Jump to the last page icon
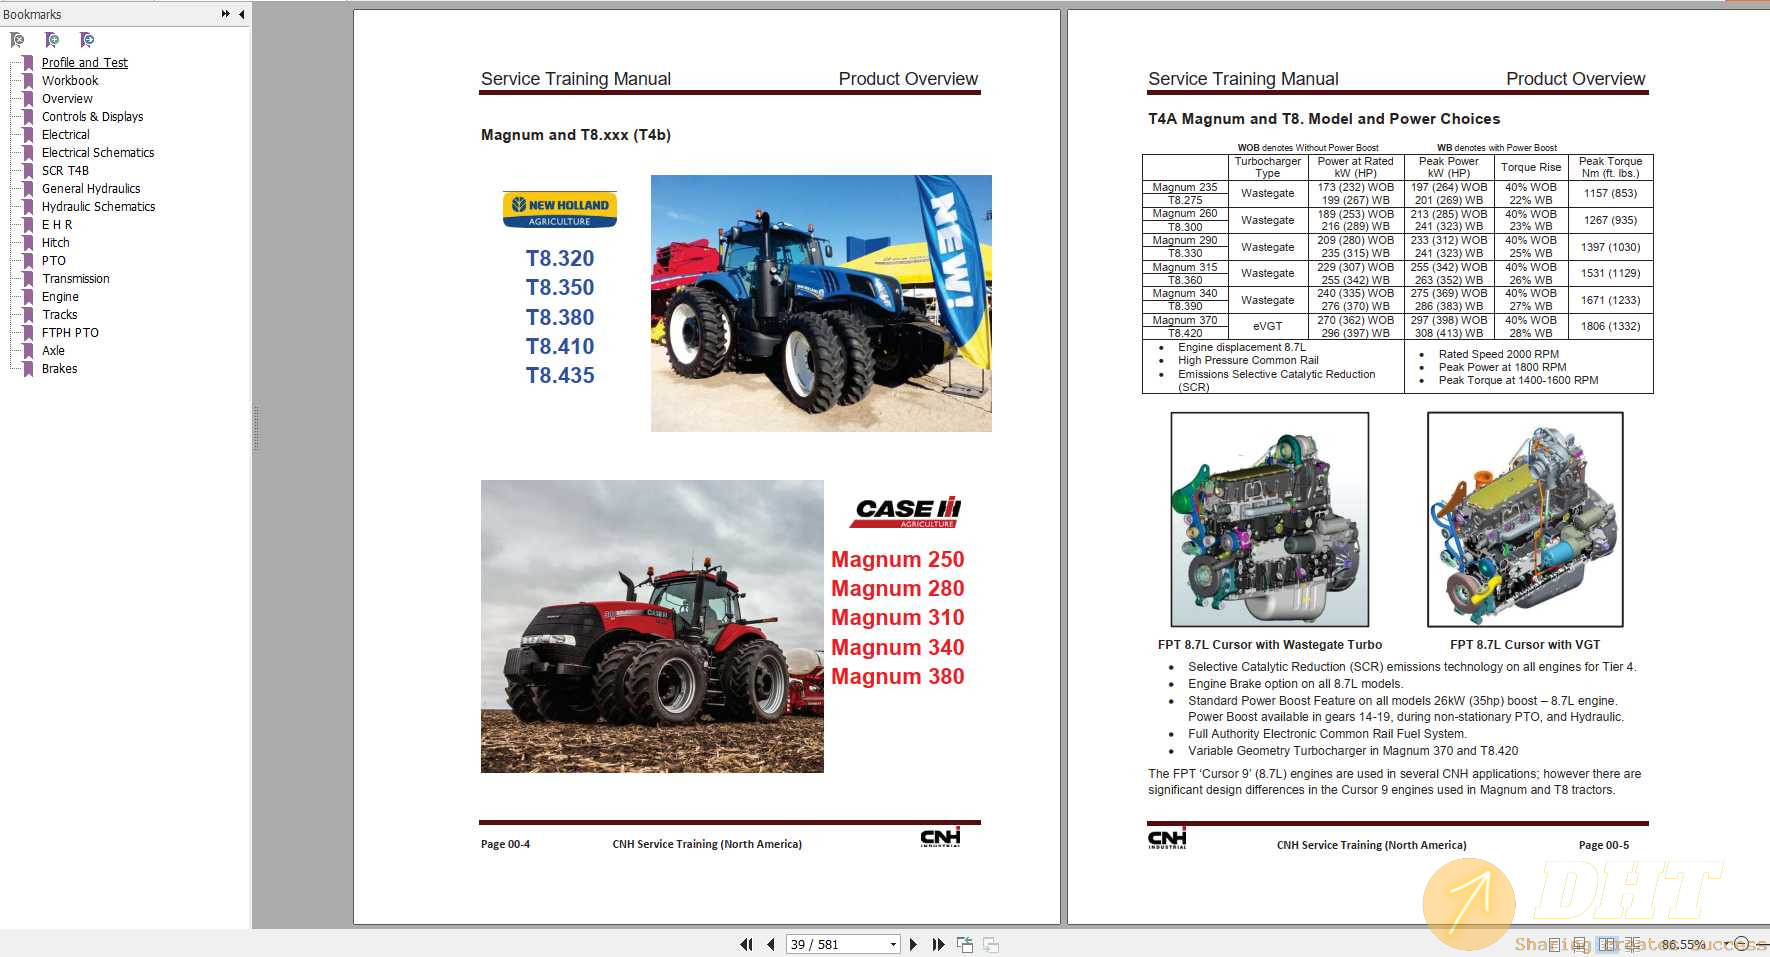[x=938, y=943]
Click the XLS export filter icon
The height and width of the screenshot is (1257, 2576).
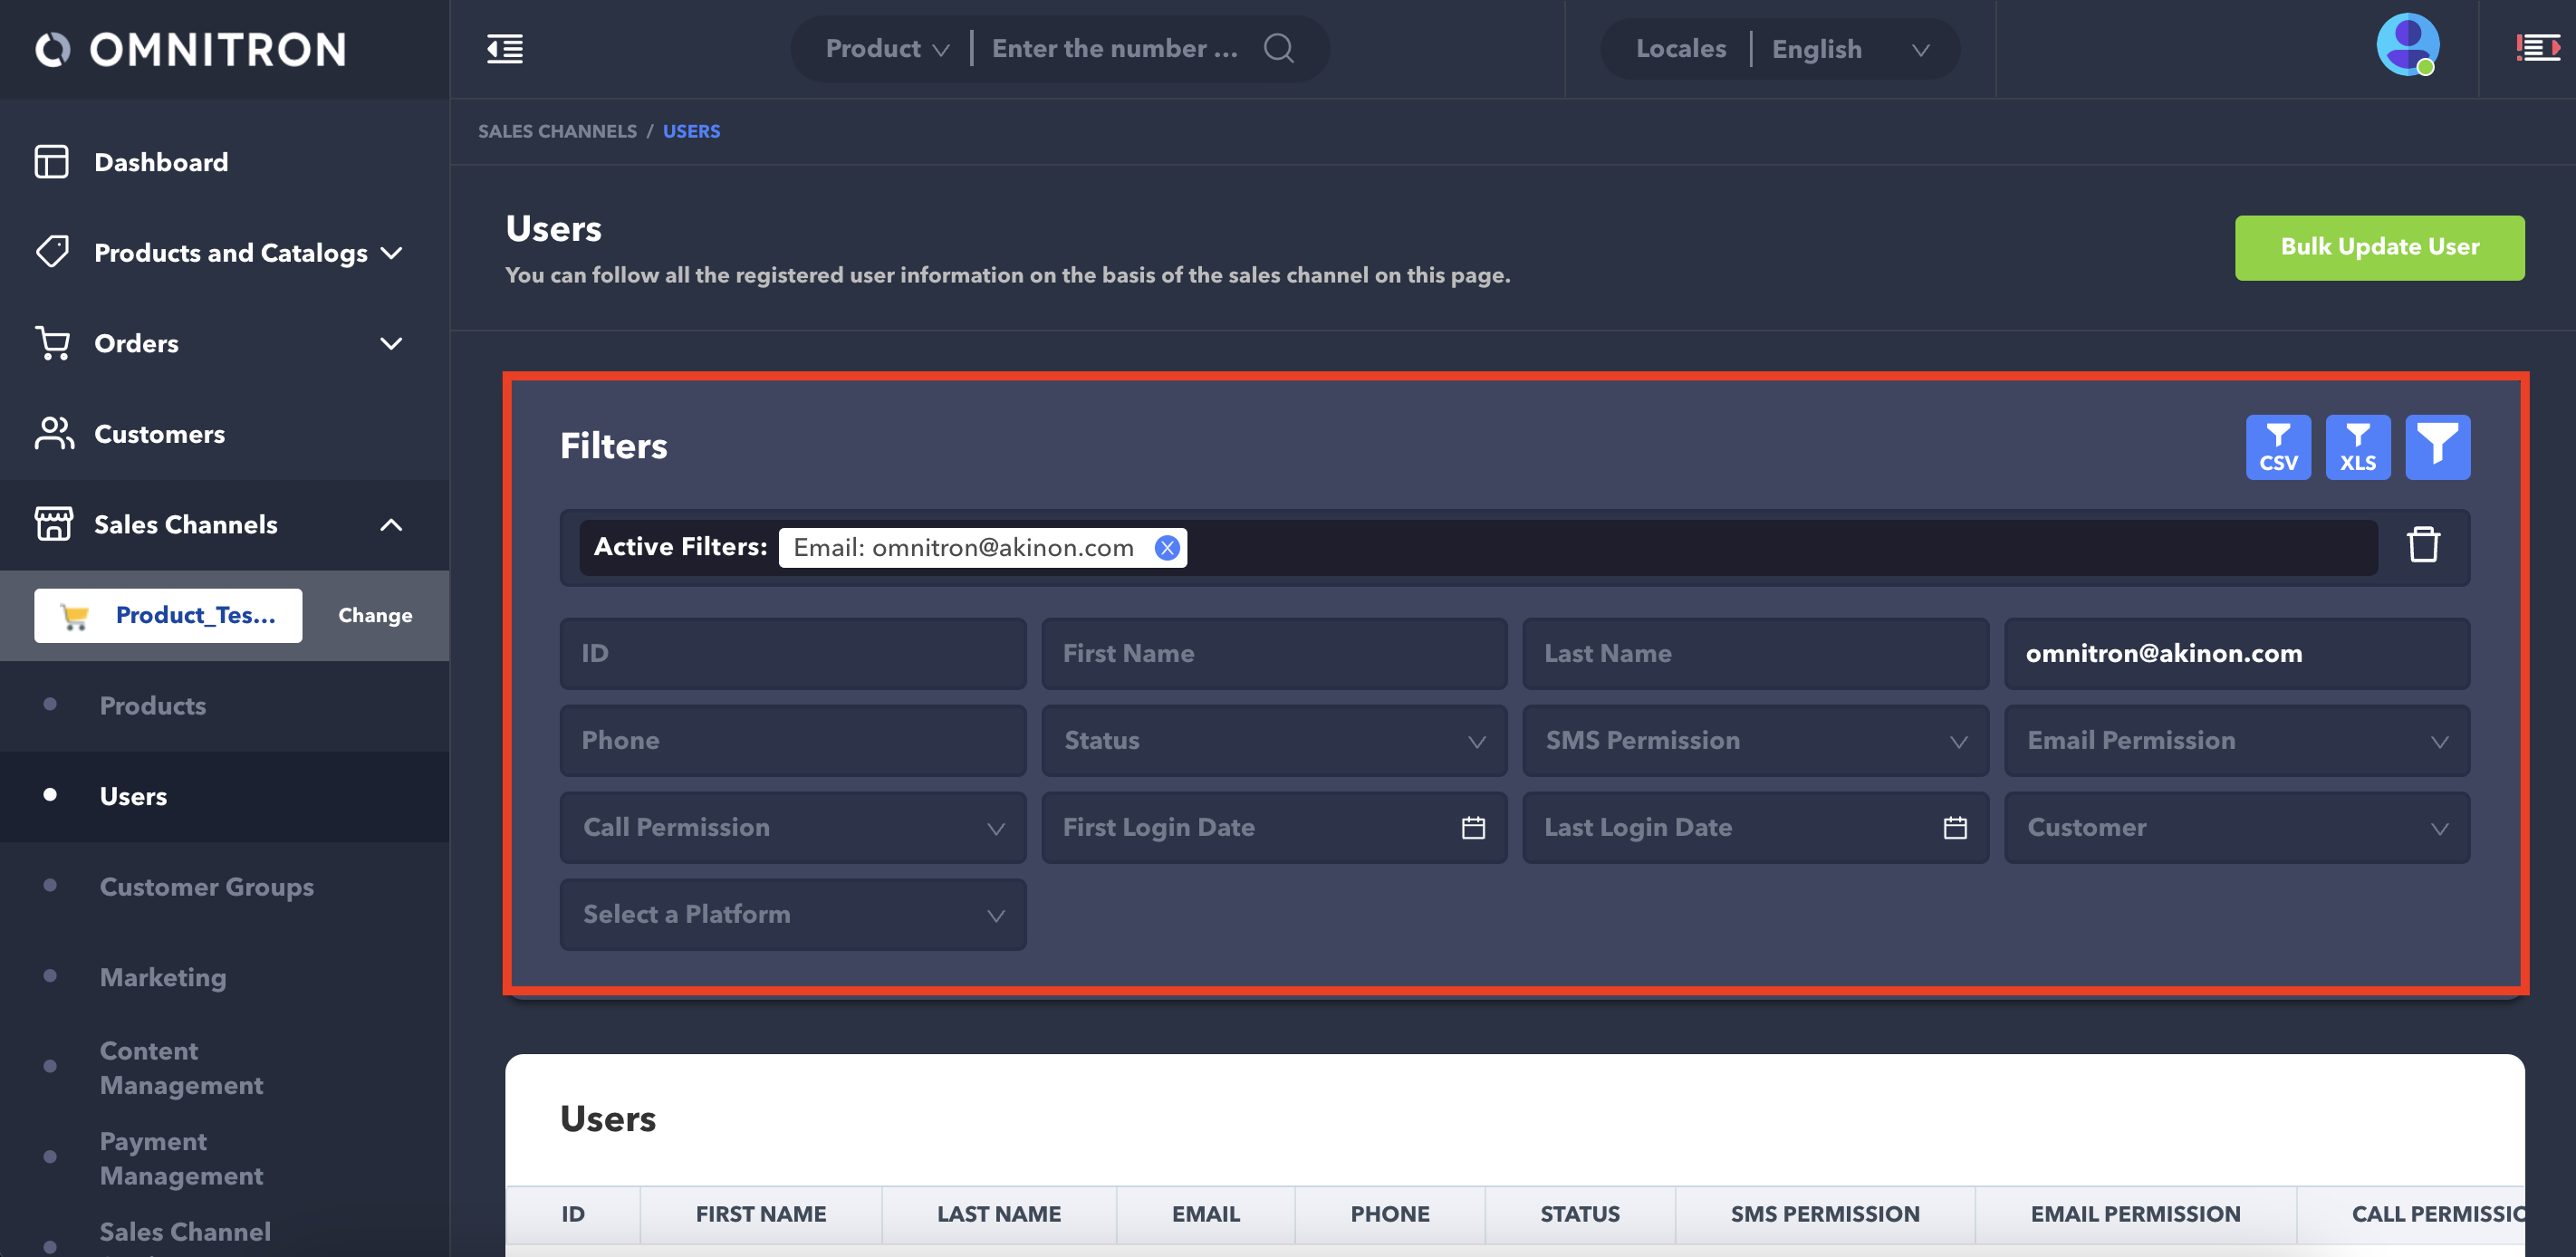[x=2357, y=447]
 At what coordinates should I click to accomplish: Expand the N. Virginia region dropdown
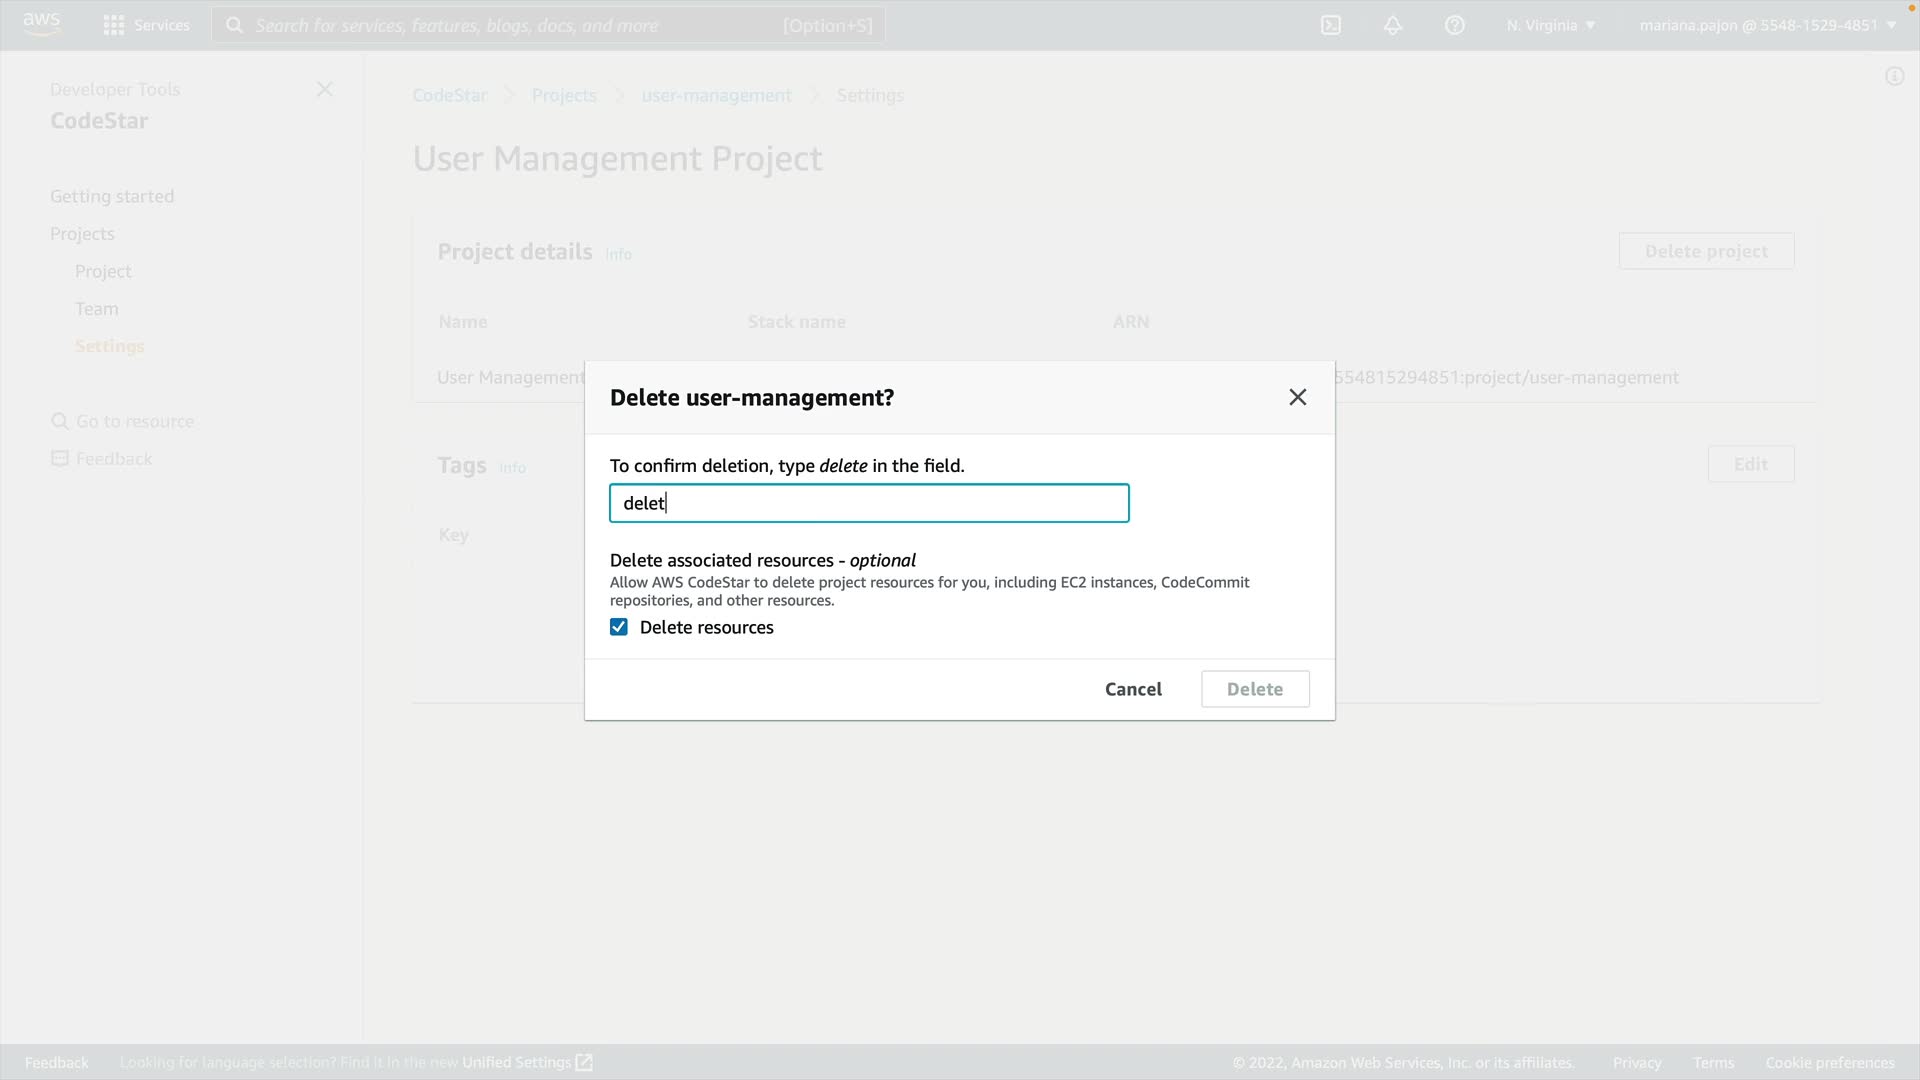tap(1550, 25)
****
What you will do -
With pictures excluded, the material is to be written out exactly as given.

Worked solution -
Jump to the last page icon
[x=938, y=943]
Click the XLS export filter icon
The height and width of the screenshot is (1257, 2576).
[x=2357, y=447]
 At what coordinates should I click to accomplish: Expand the N. Virginia region dropdown
tap(1550, 25)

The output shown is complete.